## Instructions to follow
Give the lines below again exactly, starting with the line that holds "Sitemap (41, 2445)" and going on through the line that holds "Rebar Parts & Accessories (32, 2423)".

[Saved entries]
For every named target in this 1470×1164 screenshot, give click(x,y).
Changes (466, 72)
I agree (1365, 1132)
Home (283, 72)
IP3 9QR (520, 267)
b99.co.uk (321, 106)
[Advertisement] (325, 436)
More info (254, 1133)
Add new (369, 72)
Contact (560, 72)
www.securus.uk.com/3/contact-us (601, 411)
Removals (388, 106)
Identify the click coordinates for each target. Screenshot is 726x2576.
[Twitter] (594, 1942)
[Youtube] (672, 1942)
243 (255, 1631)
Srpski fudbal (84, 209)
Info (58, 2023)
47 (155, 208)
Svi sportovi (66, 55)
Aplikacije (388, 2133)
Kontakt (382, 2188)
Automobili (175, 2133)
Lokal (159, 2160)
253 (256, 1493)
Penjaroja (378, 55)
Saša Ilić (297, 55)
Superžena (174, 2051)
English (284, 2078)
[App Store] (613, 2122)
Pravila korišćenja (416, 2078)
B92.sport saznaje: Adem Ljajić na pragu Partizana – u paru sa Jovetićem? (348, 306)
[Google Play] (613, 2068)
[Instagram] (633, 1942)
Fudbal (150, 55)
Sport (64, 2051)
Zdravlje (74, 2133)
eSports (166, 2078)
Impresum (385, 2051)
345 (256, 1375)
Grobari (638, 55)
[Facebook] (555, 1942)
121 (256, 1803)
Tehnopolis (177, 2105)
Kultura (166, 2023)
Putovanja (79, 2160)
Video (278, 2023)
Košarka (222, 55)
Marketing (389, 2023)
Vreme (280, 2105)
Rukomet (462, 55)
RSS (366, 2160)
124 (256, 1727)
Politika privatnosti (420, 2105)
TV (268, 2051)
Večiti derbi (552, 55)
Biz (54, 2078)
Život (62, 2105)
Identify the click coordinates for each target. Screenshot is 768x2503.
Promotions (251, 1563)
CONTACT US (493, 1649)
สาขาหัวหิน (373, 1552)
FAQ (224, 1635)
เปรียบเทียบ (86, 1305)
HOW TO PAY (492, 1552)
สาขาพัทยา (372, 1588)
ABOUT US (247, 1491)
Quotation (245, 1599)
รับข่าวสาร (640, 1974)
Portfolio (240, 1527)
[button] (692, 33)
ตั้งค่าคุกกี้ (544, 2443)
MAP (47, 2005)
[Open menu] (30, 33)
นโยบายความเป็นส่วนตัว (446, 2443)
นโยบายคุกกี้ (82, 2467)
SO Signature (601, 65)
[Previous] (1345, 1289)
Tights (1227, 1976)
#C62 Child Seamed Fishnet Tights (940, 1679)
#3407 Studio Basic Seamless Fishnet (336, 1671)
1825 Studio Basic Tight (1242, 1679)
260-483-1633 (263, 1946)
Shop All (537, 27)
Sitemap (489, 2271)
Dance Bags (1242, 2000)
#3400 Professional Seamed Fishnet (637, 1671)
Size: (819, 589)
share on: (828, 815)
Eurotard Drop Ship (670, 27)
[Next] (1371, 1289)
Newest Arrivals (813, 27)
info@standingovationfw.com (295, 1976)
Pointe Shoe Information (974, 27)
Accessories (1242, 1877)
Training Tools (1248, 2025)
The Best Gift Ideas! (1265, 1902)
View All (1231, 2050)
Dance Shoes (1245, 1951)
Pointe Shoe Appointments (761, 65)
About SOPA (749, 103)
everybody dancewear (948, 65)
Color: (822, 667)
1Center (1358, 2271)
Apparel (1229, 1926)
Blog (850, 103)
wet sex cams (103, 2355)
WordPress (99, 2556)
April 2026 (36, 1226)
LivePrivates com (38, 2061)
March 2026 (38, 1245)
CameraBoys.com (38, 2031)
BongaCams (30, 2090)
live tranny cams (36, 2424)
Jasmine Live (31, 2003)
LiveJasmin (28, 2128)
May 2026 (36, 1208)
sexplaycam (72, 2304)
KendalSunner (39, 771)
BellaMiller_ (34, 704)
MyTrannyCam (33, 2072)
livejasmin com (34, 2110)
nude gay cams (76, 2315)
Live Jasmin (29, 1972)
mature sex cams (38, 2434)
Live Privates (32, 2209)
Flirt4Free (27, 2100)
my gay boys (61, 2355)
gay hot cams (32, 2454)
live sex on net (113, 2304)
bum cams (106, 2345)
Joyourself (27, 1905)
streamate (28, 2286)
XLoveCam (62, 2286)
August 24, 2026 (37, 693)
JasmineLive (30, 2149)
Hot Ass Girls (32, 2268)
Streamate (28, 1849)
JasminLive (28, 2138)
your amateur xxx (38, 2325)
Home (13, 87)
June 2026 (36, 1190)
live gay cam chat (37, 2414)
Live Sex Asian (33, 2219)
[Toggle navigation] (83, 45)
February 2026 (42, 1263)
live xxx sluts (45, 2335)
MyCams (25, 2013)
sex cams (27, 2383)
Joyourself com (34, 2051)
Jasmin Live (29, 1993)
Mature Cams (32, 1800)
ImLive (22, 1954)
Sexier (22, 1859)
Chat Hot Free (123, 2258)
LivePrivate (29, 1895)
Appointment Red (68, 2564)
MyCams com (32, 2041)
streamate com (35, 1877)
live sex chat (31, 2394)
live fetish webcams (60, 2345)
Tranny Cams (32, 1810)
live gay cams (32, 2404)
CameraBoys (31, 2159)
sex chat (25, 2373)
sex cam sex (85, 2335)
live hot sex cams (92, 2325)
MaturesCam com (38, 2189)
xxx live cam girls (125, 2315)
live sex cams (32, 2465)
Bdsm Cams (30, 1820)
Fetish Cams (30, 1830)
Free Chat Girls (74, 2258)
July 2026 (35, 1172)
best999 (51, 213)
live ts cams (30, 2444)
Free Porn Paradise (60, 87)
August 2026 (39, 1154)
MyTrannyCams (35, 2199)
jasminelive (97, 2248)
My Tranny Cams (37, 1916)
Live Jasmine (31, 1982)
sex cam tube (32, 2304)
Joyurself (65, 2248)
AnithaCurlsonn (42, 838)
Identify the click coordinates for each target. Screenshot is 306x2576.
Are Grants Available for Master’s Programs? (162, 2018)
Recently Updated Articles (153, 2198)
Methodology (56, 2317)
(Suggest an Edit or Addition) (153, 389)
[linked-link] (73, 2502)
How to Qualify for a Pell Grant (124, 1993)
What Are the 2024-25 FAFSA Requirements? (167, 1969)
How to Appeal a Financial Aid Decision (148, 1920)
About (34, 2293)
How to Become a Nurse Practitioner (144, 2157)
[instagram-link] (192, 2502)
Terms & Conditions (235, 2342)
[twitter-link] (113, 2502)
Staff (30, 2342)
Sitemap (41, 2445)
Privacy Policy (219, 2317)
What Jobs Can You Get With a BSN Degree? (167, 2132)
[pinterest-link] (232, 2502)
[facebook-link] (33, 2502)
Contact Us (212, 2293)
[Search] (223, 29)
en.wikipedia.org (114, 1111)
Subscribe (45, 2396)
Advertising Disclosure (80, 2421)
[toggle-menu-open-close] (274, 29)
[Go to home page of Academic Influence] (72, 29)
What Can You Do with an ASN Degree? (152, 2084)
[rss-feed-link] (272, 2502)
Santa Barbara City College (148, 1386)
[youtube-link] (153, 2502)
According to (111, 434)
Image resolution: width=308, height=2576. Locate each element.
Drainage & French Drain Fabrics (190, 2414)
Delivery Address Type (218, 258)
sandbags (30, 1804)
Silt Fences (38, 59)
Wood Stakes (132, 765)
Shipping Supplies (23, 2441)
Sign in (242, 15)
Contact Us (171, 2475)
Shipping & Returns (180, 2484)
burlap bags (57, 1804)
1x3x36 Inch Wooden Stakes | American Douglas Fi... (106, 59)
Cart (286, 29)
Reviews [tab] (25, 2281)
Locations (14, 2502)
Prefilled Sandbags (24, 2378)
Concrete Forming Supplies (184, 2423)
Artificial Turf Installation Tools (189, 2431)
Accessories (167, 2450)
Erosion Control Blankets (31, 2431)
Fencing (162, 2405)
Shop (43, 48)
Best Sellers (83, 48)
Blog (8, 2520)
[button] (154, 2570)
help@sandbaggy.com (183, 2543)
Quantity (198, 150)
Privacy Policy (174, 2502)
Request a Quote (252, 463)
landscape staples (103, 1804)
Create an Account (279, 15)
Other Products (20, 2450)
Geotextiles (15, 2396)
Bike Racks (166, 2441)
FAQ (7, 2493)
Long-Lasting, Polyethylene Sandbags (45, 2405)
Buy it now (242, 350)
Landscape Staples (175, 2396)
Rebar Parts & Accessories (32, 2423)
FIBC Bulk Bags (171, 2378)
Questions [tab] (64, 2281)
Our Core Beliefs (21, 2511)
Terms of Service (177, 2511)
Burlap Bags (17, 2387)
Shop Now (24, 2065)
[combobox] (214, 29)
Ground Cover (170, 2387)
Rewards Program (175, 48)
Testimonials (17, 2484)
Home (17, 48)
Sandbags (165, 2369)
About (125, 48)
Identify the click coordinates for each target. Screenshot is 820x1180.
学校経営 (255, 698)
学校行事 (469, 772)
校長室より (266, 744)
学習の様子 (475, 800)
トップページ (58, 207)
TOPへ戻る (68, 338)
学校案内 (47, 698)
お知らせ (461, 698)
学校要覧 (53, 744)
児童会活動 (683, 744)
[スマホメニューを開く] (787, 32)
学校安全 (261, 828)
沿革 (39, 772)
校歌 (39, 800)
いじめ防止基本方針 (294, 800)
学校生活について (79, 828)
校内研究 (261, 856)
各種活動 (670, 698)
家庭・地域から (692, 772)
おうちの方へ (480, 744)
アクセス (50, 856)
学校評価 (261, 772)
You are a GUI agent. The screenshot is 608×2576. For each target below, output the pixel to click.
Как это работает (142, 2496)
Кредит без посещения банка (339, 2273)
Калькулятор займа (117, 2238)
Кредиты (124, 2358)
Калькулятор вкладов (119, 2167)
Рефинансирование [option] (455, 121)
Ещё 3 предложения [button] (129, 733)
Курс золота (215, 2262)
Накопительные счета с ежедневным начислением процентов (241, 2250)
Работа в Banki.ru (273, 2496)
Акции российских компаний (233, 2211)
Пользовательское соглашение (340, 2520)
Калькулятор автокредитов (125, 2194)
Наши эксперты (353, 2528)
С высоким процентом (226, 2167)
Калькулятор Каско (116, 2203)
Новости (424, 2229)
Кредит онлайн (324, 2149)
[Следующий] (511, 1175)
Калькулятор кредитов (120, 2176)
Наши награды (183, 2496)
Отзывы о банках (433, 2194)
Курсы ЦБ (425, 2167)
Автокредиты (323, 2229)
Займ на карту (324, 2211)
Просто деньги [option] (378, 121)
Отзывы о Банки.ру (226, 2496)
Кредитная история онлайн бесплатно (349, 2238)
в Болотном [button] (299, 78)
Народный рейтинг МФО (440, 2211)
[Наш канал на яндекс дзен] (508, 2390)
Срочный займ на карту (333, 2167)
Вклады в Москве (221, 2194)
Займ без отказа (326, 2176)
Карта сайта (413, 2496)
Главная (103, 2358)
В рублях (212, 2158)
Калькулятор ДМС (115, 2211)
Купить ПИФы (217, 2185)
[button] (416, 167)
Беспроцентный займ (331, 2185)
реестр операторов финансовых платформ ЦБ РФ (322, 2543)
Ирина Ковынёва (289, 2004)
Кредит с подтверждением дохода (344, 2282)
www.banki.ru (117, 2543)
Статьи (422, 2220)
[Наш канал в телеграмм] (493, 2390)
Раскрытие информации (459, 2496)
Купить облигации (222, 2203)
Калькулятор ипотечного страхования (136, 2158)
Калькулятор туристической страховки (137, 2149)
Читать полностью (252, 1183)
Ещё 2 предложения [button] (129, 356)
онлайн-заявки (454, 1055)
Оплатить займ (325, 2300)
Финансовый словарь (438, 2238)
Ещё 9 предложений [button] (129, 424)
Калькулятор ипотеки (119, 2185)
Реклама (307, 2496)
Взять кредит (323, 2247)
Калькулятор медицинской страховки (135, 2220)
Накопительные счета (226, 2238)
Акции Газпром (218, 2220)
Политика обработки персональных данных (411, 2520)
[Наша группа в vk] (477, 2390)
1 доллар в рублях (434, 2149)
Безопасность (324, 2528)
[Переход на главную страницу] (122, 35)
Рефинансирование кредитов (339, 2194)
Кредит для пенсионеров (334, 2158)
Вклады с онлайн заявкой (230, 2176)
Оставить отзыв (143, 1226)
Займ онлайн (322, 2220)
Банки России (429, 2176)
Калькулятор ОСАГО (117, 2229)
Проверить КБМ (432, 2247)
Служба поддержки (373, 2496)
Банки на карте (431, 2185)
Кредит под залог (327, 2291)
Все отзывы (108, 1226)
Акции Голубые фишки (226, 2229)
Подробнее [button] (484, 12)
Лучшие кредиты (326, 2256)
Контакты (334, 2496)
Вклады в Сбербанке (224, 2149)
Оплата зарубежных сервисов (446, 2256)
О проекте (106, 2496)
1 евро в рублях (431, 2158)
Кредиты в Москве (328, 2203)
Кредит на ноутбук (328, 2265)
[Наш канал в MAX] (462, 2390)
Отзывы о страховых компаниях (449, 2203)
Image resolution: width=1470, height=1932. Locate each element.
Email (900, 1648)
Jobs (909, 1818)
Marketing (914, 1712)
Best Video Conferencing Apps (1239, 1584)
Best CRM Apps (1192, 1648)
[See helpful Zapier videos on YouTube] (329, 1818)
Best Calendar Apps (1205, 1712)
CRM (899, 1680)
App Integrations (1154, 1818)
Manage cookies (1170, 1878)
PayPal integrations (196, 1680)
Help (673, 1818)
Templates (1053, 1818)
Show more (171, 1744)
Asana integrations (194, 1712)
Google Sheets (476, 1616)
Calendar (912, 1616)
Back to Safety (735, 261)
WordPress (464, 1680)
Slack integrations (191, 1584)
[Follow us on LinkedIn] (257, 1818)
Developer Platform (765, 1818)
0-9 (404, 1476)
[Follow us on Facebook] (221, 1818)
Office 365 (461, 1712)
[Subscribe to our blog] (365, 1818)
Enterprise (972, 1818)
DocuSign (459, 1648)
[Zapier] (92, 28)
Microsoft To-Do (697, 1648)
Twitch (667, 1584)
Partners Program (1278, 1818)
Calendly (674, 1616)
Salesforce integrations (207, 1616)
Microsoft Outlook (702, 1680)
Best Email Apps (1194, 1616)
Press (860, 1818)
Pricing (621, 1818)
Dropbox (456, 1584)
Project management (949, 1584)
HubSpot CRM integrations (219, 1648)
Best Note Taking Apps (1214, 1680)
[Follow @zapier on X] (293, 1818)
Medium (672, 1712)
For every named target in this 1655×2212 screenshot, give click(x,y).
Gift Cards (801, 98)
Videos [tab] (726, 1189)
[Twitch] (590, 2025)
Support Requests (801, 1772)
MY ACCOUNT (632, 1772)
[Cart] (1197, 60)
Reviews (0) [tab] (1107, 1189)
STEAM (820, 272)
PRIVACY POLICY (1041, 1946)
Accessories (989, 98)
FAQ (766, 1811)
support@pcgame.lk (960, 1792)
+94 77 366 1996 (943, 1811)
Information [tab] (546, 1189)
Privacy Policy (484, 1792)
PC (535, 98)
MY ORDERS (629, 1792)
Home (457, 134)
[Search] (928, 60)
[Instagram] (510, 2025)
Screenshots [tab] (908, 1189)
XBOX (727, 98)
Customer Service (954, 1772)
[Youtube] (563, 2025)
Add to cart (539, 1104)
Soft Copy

## Problem solution
Sitemap (41, 2445)
Privacy Policy (219, 2317)
What Jobs Can You Get With a BSN Degree? (167, 2132)
[pinterest-link] (232, 2502)
[facebook-link] (33, 2502)
Contact Us (212, 2293)
[Search] (223, 29)
en.wikipedia.org (114, 1111)
Subscribe (45, 2396)
Advertising Disclosure (80, 2421)
[toggle-menu-open-close] (274, 29)
[Go to home page of Academic Influence] (72, 29)
What Can You Do with an ASN Degree? (152, 2084)
[rss-feed-link] (272, 2502)
Santa Barbara City College (148, 1386)
[youtube-link] (153, 2502)
According to (111, 434)
Image resolution: width=308, height=2576. Locate each element.
Drainage & French Drain Fabrics (190, 2414)
Delivery Address Type (218, 258)
sandbags (30, 1804)
Silt Fences (38, 59)
Wood Stakes (132, 765)
Shipping Supplies (23, 2441)
Sign in (242, 15)
Contact Us (171, 2475)
Shipping & Returns (180, 2484)
burlap bags (57, 1804)
1x3x36 Inch Wooden Stakes | American Douglas Fi... (106, 59)
Cart (286, 29)
Reviews [tab] (25, 2281)
Locations (14, 2502)
Prefilled Sandbags (24, 2378)
Concrete Forming Supplies (184, 2423)
Artificial Turf Installation Tools (189, 2431)
Accessories (167, 2450)
Erosion Control Blankets (31, 2431)
Fencing (162, 2405)
Shop (43, 48)
Best Sellers (83, 48)
Blog (8, 2520)
[button] (154, 2570)
help@sandbaggy.com (183, 2543)
Quantity (198, 150)
Privacy Policy (174, 2502)
Request a Quote (252, 463)
landscape staples (103, 1804)
Create an Account (279, 15)
Other Products (20, 2450)
Geotextiles (15, 2396)
Bike Racks (166, 2441)
FAQ (7, 2493)
Long-Lasting, Polyethylene Sandbags (45, 2405)
Buy it now (242, 350)
Landscape Staples (175, 2396)
Rebar Parts & Accessories (32, 2423)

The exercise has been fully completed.